Говард идет к своему письменному столу и перегибается через него, чтобы задернуть занавески. Он смотрит наружу на решетку, на стенку под ней, на голодные силуэты домов напротив, очерченных на фоне розового городского неба. Кто-то выходит из дома. Прямо против окна возникает фигура и смотрит сквозь решетку вниз. Она совершенно одна. В белой шляпе и синем брючном костюме. Мисс Каллендар, которая выглядит колоссально высокой при взгляде снизу, размыкает цепь и осторожно отводит от решетки высокий старый черный велосипед. Щеки у нее словно бы раскраснелись, и она как будто сияет приватной, обращенной к себе улыбкой. Она чуть взмахивает рукой, узнав Говарда; потом поправляет белую шляпу, перекидывает ногу через велосипед и водворяется в высокое седло. Она начинает крутить педали в яростном движении, в бешеном вихре некоординированных форм – спина прямая, колени сгибаются, ноги поднимаются и опускаются, пока она уносится от щербатого полукруга в направлении своего жилища, где бы оно ни находилось.

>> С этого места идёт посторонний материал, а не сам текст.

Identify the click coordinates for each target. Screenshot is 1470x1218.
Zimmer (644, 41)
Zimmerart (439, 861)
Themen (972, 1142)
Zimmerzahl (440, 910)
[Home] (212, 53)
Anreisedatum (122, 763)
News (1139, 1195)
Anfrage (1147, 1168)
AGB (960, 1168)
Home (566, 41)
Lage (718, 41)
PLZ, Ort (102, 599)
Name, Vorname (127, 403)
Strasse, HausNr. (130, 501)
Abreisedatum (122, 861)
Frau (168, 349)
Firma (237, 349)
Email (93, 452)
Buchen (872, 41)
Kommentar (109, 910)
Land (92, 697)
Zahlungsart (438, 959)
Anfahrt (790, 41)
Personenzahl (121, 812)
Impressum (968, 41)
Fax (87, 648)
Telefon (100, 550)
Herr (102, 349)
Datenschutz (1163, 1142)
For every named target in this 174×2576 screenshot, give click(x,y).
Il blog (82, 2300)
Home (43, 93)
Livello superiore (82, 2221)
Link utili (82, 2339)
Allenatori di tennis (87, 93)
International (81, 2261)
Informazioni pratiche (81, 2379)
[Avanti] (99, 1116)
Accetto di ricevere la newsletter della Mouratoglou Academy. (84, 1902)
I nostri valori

– Кто это? – спрашивает Фелисити.

– Новенькая преподавательница на английском факультете, – говорит Говард.

– Вы разговаривали с ней на вечеринке, – говорит Фелисити. – Она вам нравится.

– Вы следили за мной и наверху? – спрашивает Говард.

– Да, – говорит Фелисити.

Говард задергивает занавеску. Он говорит:

– Что с вами такое, Фелисити?

– Вы должны помочь мне, помочь мне, – говорит Фелисити.

– Что не так? – спрашивает Говард, садясь в другое раскладное кресло.

– Как, как мне выбраться из этой сдвинутой, вонючей, дерьмовой, зацикленной меня? – спрашивает Фелисити. – Почему я увязла в мерзости себя самой?

– Разве то же не относится ко всем нам? – спрашивает Говард.

– Нет, – говорит Фелисити, – большинство людей выбирается. У них есть другие люди, которые помогают им выбраться.

– А разве у вас их нет? – спрашивает Говард.

– Морин? – спрашивает Фелисити. – Она амбалка.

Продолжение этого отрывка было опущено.